Figure 2. AF2 structure predictions can be inconsistent with structural restraints from Evoformer.  Although the full AF2 model predicts the autoinhibited form of RfaH (green helical structure, left panel) after 2 recycles (R2), the evolutionary restraints from Evoformer correspond to its active β-sheet form (blue β-sheet structures, right panel and Fig.S12) from each MSA inputted into the full AF2 model (left panel). The initial input MSA is depicted in the top lefthand corner with target sequence bold and colored black, blue, and yellow. Randomly subsampled MSAs inputted at each recycle are depicted in both panels, with identical MSAs being inputted at R0,1,2 and MSA_R0.0, MSA_R1.0, MSA_R2.0, respectively. The right and left panels differ by how AF2 makes predictions. In the right panel, restraints from input MSAs should inform the predictions because the input MSA is passed through AF2 (Evoformer and Structure Module) only once (0 recycles); this also applies to the R0 (0 recycles) step in the left panel. All structures based on these MSA restraints output structures with β-sheet CTDs (blue).
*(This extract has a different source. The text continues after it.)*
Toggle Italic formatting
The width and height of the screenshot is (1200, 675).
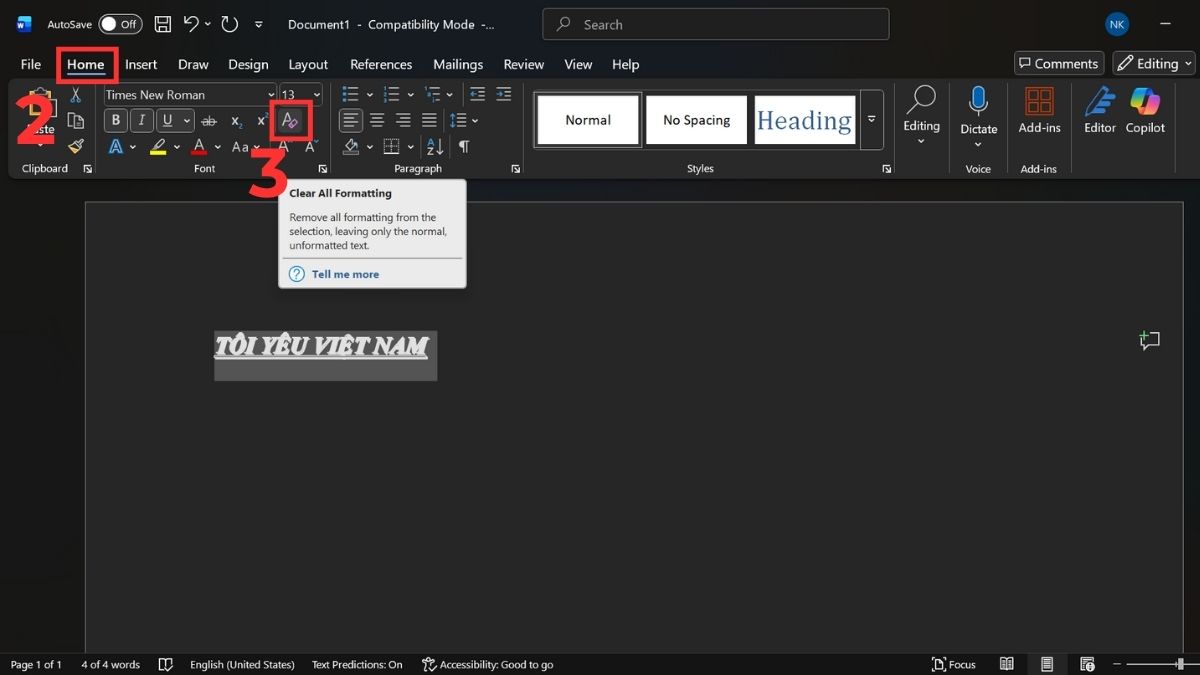pos(141,119)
The recycling steps in the left panel (R1 and R2) differ because they update the prediction with both previous MSA restraints and the previously predicted structures from the Structure Module. In these cases, the CTD becomes increasingly helical (green regions), indicating that the prediction changes during the recycling process. Right and left panels are shaded to represent what information drives predictions: beige (recycling process, left) and light blue (Evoformer, right).
Reference:

Porter, L. L. & Looger, L. L. Extant fold-switching proteins are widespread. Proc Natl Acad Sci U S A 115, 5968-5973, doi:10.1073/pnas.1800168115, (2018).
Jumper, J. et al. Highly accurate protein structure prediction with AlphaFold. Nature 596, 583-589, doi:10.1038/s41586-021-03819-2, (2021).
Chakravarty, D. & Porter, L. L. AlphaFold2 fails to predict protein fold switching. Protein Sci 31, e4353, doi:10.1002/pro.4353, (2022).
Sala, D., et al. Modeling conformational states of proteins with AlphaFold. Curr Opin Struct. Biol.81: 102645, https://doi.org/10.1016/j.sbi.2023.102645, (2023).
Schafer, J. W. & Porter, L. Evolutionary selection of proteins with two folds. Nat Commun 14, 5478, https://doi.org/10.1038/s41467-023-41237-2, (2023).
Schafer, J. W., Chakravarty, D., Chen, E. A. & Porter, L. L. Sequence clustering confounds AlphaFold2. bioRxiv, 2024.2001. 2005.574434 (2024).